→ **TASK OBJECTIVE**
For this exercise, write out every entry exactly and leave the pictures out.
---+---
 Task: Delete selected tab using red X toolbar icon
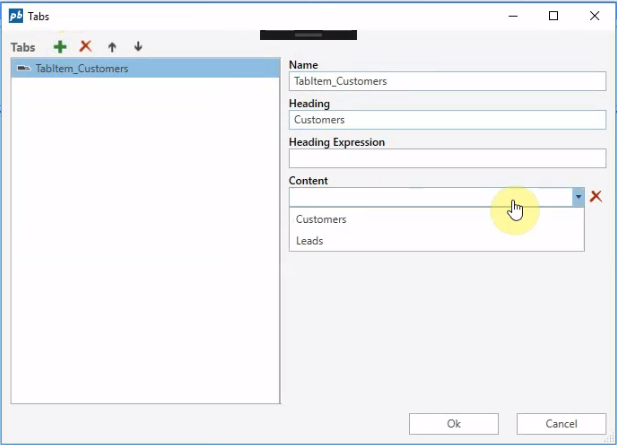click(86, 47)
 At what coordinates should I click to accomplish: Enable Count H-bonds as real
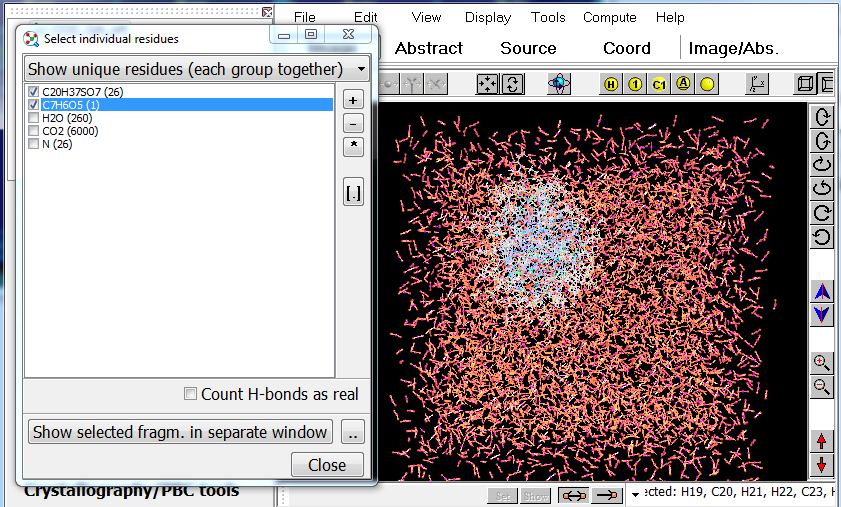pos(190,394)
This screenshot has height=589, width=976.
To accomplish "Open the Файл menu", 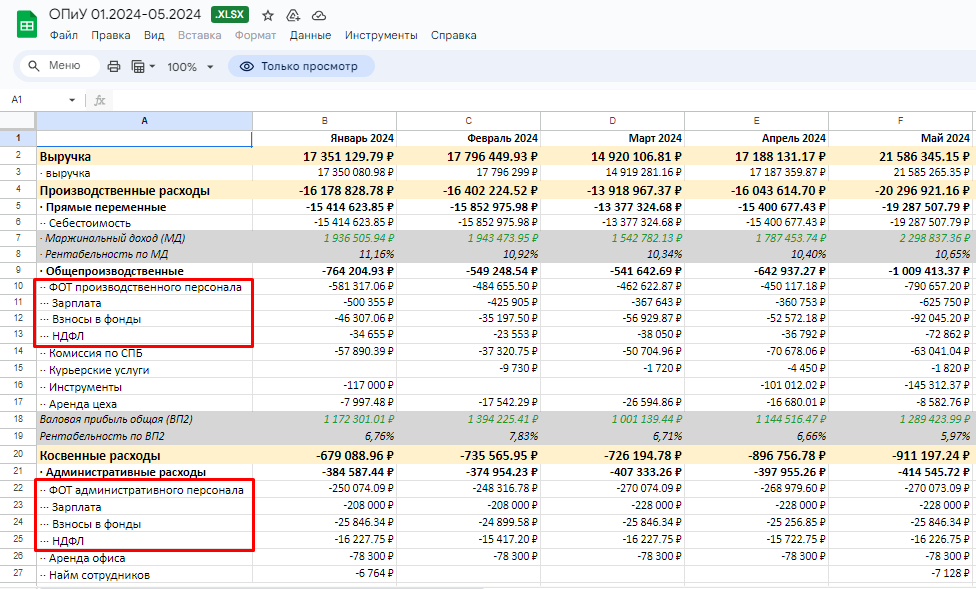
---+---
→ **TASK RESULT**
 Task: Delete selected tab using red X toolbar icon
click(86, 47)
 At what coordinates should I click to accomplish: Enable Count H-bonds as real
pos(190,394)
This screenshot has height=589, width=976.
To accomplish "Open the Файл menu", 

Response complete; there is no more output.